La filosofia di Frank Zappa

temperamente copiaNOCI (Bari) -  Finalmente! Era una vita che aspettavo di leggere un libro su Frank Zappa che si staccasse dalla solita biografia e dalla solita raccolta di testi tradotti. Per carità, non che siano mancati tentativi editoriali più critici (e penso ad esempio a Frank Zappa domani, raccolta di saggi pubblicata nel 2000 da Castelvecchi), ma quel che mi è sempre mancato è stato imbattermi in uno studio sull'opera zappiana che ne analizzasse l'ideologia e l'approccio di fondo.

E il lavoro di Stefano Marino, che nella vita si occupa di filosofia estetica ma anche di musica, è un'attenta analisi della produzione zappiana secondo le categorie di Theodor W. Adorno, il più importante "filosofo della musica" del Novecento.

Se per Adorno la popular music condiziona i gusti del pubblico in maniera tale da arrivare ad imporli più che a proporli, come considerare dunque un artista come Zappa, che faceva della critica sociale, della satira – politica e di costume – e della stessa parodia musicale il suo vessillo? Quella di Zappa è stata infatti una guerra dichiarata all'industria musicale e in generale all'apatia, una guerra in cui l'arte non poteva permettersi la decorazione o l'abbellimento del reale, anzi: «La musica commenta la società, e [...] a volte non riesci a scrivere accordi abbastanza dissonanti per esprimere a fondo quello che hai in mente». Ma in che senso la musica di Zappa può considerarsi "impegnata"? Se in alcuni casi, come in Trouble Every Day (ma personalmente aggiungerei anche Mom And Dad), si può parlare di "impegno" in senso canonico, nella maggior parte dei brani l'impegno di Zappa non si manifesta in modo letterale ma obliquo, con musica volutamente brutta (che rispecchi l'America, appunto) o attraverso qualcuna delle sue stupid songs (e qui citerei, oltre alle varie parodie di Louie Luoie, canzoncine come Big Leg Emma e Lemme Take You To The Beach, che è un florilegio di frasi sceme tipiche delle canzoni d'amore).

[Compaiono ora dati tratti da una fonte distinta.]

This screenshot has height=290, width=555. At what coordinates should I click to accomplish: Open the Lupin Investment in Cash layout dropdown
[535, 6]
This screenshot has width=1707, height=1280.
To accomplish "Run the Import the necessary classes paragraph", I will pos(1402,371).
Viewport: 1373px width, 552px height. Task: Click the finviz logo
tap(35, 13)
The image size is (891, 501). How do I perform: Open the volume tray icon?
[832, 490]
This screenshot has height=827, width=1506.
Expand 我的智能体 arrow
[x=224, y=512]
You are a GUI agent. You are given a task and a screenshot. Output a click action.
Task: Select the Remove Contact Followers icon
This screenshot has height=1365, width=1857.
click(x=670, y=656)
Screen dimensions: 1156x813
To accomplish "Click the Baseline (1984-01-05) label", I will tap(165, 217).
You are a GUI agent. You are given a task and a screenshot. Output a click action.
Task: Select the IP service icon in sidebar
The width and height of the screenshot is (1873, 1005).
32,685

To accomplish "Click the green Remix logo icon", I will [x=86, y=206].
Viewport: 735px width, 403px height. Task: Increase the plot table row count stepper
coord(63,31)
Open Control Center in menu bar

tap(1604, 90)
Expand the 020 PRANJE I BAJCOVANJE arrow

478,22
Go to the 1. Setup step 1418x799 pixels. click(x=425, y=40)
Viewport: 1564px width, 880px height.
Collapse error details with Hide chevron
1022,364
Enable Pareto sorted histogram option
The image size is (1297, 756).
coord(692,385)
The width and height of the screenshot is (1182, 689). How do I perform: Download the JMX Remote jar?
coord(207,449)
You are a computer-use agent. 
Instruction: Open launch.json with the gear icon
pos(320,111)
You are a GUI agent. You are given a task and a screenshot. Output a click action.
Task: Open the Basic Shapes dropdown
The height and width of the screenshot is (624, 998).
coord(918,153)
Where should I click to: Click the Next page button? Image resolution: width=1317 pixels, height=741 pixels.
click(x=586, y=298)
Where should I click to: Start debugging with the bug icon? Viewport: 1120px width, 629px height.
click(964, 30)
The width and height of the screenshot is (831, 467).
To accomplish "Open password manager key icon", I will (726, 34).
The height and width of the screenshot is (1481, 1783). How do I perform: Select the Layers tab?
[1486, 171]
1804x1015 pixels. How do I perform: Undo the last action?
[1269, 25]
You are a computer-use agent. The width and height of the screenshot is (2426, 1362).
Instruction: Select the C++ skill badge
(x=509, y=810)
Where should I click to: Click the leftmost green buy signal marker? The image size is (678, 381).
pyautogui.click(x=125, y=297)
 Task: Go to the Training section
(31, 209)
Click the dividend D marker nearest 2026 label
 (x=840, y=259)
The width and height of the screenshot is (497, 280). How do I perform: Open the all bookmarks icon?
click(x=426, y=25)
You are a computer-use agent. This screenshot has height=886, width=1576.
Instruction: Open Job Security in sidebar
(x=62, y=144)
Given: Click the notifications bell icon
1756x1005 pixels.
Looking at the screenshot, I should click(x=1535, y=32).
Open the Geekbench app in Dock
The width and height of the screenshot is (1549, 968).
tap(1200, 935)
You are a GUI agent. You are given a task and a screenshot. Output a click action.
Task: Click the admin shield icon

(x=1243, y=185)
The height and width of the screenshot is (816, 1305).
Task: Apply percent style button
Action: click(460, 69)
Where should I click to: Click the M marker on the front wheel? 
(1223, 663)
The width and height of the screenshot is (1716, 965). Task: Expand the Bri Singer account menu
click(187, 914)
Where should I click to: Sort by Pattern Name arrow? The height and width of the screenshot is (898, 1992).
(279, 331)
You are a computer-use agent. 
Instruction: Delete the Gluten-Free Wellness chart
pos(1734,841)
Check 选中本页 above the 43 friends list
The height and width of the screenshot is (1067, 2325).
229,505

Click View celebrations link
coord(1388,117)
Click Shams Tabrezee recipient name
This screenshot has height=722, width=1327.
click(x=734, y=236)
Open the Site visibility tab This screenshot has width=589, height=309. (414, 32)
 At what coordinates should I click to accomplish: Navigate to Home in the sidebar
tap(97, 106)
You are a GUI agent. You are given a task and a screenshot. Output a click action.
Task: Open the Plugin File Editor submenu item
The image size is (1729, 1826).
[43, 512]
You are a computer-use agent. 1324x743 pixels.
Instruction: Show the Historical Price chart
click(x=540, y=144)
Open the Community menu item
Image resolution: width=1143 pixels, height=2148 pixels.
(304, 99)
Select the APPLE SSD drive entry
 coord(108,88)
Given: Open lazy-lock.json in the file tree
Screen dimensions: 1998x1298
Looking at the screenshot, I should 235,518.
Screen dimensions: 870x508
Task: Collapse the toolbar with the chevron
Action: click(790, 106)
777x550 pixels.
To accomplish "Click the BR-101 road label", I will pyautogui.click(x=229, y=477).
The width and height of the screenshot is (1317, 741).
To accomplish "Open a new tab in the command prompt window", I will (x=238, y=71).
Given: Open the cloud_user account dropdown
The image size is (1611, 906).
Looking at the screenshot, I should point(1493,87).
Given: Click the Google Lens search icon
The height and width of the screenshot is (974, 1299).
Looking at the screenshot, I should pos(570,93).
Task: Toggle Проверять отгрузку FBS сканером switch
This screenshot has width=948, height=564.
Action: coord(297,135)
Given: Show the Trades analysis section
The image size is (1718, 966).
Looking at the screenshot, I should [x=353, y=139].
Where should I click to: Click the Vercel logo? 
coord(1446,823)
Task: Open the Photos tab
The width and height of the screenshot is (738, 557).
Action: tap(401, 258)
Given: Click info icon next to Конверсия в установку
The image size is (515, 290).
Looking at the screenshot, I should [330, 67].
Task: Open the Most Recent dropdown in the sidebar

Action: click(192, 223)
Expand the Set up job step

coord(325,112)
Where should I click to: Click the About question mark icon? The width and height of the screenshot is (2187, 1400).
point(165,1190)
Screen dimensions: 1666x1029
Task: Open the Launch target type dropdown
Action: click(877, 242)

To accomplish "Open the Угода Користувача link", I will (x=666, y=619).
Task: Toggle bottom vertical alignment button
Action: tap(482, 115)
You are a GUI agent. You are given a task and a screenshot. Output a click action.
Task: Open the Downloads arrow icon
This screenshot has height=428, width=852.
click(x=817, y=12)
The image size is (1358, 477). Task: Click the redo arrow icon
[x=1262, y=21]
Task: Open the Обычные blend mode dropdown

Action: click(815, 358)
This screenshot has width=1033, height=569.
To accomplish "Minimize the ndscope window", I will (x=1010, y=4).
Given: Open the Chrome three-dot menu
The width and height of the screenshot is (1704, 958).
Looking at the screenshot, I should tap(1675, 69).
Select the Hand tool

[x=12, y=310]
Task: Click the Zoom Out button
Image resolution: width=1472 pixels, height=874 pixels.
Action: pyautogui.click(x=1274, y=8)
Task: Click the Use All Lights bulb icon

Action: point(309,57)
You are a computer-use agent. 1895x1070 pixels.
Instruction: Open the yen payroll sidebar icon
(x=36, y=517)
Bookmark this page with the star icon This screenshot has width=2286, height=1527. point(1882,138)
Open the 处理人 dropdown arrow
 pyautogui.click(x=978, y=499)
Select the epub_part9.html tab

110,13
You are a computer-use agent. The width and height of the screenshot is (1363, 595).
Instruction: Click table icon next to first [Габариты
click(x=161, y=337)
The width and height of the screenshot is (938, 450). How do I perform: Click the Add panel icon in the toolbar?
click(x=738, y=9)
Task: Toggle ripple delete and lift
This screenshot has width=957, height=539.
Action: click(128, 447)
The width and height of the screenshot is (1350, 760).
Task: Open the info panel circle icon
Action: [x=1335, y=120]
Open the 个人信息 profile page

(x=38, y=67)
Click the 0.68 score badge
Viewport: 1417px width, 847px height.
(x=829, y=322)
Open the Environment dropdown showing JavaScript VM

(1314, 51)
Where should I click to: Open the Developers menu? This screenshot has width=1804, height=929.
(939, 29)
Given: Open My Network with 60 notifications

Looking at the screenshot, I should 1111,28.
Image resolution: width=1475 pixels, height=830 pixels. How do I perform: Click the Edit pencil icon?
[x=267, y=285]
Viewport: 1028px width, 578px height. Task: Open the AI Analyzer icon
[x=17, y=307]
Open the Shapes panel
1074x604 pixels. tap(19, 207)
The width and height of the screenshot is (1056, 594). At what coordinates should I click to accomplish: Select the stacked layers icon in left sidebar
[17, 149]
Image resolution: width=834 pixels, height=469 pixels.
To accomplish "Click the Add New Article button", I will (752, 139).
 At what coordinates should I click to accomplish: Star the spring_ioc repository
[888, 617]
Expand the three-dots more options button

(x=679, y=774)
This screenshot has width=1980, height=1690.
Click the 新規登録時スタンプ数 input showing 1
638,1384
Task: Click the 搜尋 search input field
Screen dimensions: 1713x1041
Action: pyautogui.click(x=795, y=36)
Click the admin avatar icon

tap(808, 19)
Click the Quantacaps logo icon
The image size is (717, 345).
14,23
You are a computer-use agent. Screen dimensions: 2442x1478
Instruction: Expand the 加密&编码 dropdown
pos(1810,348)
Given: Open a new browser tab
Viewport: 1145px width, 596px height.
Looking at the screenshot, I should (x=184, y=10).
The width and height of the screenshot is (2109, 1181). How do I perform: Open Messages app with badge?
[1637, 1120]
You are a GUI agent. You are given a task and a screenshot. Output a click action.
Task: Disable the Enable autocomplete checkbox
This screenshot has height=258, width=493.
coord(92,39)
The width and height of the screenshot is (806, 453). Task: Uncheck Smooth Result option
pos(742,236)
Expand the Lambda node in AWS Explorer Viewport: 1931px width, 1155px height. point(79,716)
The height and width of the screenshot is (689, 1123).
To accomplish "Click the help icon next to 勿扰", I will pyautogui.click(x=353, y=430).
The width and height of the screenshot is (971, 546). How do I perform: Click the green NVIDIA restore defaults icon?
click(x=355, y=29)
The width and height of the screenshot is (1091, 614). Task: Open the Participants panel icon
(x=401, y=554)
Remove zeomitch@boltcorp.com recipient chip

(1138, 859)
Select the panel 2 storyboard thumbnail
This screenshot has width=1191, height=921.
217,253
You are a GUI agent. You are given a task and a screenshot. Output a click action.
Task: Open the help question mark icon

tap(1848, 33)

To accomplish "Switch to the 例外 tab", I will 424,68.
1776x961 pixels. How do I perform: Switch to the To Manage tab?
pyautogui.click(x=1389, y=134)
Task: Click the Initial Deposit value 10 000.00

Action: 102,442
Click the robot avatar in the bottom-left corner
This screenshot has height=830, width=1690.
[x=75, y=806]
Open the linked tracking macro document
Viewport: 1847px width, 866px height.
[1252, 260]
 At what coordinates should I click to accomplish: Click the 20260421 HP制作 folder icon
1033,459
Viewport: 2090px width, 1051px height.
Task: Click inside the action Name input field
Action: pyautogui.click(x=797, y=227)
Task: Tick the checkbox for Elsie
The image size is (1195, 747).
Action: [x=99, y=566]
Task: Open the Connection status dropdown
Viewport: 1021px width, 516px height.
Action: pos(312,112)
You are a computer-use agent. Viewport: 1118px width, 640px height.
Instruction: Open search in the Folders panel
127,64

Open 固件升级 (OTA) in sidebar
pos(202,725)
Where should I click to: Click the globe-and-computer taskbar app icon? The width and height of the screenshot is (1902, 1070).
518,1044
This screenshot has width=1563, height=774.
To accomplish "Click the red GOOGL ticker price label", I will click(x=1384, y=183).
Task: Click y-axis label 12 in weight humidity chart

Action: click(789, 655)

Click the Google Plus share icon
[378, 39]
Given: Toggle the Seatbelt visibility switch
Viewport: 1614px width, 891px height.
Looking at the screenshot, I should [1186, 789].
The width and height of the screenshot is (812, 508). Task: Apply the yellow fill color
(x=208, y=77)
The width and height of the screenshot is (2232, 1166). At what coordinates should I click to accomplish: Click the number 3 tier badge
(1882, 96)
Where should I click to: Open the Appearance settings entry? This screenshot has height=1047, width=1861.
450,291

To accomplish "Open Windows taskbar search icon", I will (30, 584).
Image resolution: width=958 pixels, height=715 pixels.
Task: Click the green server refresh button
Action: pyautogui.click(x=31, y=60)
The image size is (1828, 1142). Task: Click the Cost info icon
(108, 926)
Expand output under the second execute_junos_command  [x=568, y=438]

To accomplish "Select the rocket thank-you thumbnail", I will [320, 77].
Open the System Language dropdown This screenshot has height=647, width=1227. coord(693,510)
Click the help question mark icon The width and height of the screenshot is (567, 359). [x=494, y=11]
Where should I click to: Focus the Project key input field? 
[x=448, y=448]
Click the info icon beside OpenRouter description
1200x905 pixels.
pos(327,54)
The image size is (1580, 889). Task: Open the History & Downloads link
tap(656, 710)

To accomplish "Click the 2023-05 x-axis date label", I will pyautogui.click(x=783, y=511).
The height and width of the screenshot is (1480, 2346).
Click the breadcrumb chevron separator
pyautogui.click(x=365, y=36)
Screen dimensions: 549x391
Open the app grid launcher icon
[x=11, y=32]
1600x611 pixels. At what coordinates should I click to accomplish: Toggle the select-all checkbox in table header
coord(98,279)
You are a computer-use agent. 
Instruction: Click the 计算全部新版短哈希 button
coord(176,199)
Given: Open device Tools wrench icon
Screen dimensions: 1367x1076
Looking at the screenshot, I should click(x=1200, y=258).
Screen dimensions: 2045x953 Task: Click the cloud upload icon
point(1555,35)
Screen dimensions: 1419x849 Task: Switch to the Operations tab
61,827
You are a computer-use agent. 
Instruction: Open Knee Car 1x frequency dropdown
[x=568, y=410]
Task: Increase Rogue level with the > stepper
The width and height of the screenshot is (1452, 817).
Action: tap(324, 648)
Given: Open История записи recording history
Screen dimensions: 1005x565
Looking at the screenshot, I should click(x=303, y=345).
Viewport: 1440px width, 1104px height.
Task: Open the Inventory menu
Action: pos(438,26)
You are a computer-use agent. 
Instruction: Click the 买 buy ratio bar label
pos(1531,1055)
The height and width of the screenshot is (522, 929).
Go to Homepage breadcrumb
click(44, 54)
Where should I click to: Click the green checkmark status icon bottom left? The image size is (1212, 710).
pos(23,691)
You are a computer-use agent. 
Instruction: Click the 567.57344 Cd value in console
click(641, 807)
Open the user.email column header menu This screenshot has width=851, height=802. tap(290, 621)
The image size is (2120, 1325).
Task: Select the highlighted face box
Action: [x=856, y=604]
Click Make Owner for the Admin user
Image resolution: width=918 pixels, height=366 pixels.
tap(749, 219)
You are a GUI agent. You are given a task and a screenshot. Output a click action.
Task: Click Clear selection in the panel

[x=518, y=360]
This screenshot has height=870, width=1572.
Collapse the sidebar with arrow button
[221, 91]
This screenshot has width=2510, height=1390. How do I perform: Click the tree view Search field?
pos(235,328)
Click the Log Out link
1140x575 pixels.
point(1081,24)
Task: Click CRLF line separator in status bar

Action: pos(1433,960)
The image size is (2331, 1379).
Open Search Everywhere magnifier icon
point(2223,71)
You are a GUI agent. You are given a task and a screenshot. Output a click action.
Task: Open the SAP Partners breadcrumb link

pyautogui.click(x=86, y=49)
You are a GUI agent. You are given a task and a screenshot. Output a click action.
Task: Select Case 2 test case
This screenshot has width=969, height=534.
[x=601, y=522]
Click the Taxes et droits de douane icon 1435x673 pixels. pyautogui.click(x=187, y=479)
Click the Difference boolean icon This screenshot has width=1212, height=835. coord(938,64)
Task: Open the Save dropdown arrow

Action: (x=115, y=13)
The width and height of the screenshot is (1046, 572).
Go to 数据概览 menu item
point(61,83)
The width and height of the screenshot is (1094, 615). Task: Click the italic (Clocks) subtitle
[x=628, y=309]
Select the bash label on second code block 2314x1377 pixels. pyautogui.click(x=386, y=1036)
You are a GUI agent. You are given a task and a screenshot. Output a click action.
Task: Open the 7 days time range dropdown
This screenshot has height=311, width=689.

Ma, appunto: Frank Zappa mette in discussione il dualismo fra engagement ed entertainment (che Adorno considerava irriducibili l'uno all'altro), mostrando che non c'è alcun aut-aut e contestando fortemente quanti pensano all'arte come antidoto all'entertainment, cadendo così nel baratro di una «concezione punitiva dell'arte».

Con Zappa, invece, ci si diverte eccome. E i suoi sfottò non risparmiano nessuno, dagli hippies (Flower Punk) agli yuppies (I'm A Beautiful Guy), dai guru (Cosmik Debris) ai telepredicatori (Heavenly Bank Account), dai patiti della discoteca (Disco Boy, Dancin' Fool) fino ai suoi colleghi dell'ambiente musicale e discografico (rockstar dai costumi sessuali sguaiati, groupies, manager papponi e truffaldini sono i bersagli di molti dischi di Zappa, da 200 Motels a Joe's Garage a Tinseltown Rebellion). Ma non solo artista pop era Zappa. E a questo proposito aggiungo una nota: nella sua autobiografia, l'autore di Freak Out! si lamenta del fatto che al giorno d'oggi per esser preso sul serio come compositore devi quanto meno essere morto da qualche annetto. In quest'affermazione c'è sicuramente del vero, eppure, a testimonianza del suo talento compositivo, Zappa era ancora vivo e vegeto quando molte sue composizioni sono state eseguite dalla Los Angeles Philarmonic Orchestra sotto la direzione di Zubin Mehta, dall'Ensemble InterContemporain sotto la direzione di Pierre Boulez, dall'Ensemble Modern sotto la direzione di Peter Rundel e dalla London Symphony Orchestra sotto la direzione di Kent Nagano. Chiusa parentesi.

In questo saggio, Stefano Marino esamina la filosofia zappiana attraverso lo studio combinato di interviste, testi, musiche e performance live (con immancabile riferimento alle surreali performance del Garrick Theatre di New York del 1967). Generalmente, in riferimento a un libro di cui condivide ogni frase, il lettore finisce per definirlo come il libro che avrebbe sempre voluto scrivere. Ma, dinanzi a La filosofia di Frank Zappa di Stefano Marino, la mia personale sensazione è stato piuttosto quella di trovarmi dinanzi al libro che avrei sempre voluto leggere. E recensire.

Stefano Marino, La filosofia di Frank Zappa. Un'interpretazione adorniana, Mimesis, Musica contemporanea, Milano-Udine 2014, 150 pp.